Open-source vs. vendor-licensed engines
Databases such as PostgreSQL and MariaDB are open source. You can install and run them on Amazon Elastic Compute Cloud (EC2) or on-premises without paying a vendor for a license. Running these engines on Amazon RDS (see Introduction to AWS Databases) is the same in that AWS does not collect vendor licensing fees for open-source engines. By contrast, commercial database engines—most notably Oracle Database and Microsoft SQL Server—use vendor licensing models. When you run these engines on Amazon RDS (see Introduction to AWS Databases), you typically choose one of two licensing approaches:Licensing options in Amazon RDS
| Licensing option | How it works | Typical use cases |
|---|---|---|
| License-included | AWS provides the required database license as part of the RDS instance billing. No separate vendor license procurement is required; AWS handles licensing and billing on your behalf. | Greenfield deployments or when you prefer AWS-managed licensing and simplified operations. |
| Bring Your Own License (BYOL) | You use an existing vendor license that you already own and remain responsible for meeting the vendor’s licensing terms (mobility, support contracts, compliance). | Migrations where you already have active on-premises licenses and want to avoid paying twice during transition. |
- License-included: simplifies procurement and ongoing license administration because the license cost is bundled into the RDS instance price.

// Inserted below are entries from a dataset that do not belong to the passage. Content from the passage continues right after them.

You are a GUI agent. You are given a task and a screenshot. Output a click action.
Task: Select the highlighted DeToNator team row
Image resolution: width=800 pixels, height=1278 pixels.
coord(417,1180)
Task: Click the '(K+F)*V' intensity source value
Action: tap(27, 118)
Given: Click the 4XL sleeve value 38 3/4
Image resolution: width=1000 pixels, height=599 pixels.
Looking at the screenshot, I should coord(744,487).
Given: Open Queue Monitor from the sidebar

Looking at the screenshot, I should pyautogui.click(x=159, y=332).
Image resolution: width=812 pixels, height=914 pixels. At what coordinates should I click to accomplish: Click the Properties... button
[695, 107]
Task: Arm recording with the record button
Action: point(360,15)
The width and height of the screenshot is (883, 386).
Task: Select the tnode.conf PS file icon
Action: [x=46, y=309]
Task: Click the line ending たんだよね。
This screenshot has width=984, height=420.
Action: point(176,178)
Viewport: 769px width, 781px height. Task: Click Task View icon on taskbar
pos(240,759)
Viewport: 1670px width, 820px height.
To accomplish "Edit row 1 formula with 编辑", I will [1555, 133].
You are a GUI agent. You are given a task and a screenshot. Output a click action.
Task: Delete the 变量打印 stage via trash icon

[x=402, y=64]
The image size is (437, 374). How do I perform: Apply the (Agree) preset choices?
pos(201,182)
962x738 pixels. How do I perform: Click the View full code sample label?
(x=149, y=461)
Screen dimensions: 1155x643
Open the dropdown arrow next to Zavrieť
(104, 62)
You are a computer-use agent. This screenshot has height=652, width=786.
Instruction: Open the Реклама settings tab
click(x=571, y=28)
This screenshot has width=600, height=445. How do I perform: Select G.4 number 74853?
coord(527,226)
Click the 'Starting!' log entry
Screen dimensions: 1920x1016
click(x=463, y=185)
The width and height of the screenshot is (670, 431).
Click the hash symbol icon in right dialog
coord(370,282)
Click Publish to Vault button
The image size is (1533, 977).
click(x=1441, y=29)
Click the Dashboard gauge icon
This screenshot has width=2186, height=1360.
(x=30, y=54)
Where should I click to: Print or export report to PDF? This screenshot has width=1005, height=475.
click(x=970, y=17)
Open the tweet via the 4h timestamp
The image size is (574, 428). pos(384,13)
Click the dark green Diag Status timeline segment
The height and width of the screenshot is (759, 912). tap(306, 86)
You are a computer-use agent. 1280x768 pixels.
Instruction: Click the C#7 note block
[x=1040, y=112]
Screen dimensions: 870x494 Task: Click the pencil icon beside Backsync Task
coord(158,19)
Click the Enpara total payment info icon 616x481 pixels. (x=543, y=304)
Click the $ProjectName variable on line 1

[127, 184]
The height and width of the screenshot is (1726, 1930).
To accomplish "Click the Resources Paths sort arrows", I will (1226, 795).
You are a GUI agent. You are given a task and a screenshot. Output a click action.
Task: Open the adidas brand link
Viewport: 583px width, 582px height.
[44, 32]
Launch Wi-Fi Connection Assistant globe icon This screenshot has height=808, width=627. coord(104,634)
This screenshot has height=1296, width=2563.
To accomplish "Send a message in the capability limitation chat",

- Bring Your Own License (BYOL): lets you reuse existing vendor licenses to avoid duplicate costs during migration, but you must ensure compliance with the vendor’s rules.
Before choosing BYOL, always verify your vendor license terms: check license mobility, support contract implications, and any required vendor confirmations. Licensing rules vary by vendor, edition, and region.
Choosing the right approach
Consider the following when deciding between license-included and BYOL:- Existing contracts: If you have active licenses and maintenance, BYOL can reduce migration costs.
- Operational overhead: License-included reduces administrative burden and centralizes billing.
- Long-term costs: Compare the total cost of ownership (TCO) over the expected lifetime of the database.
- Compliance and auditability: Ensure you can meet vendor reporting and compliance requirements under BYOL.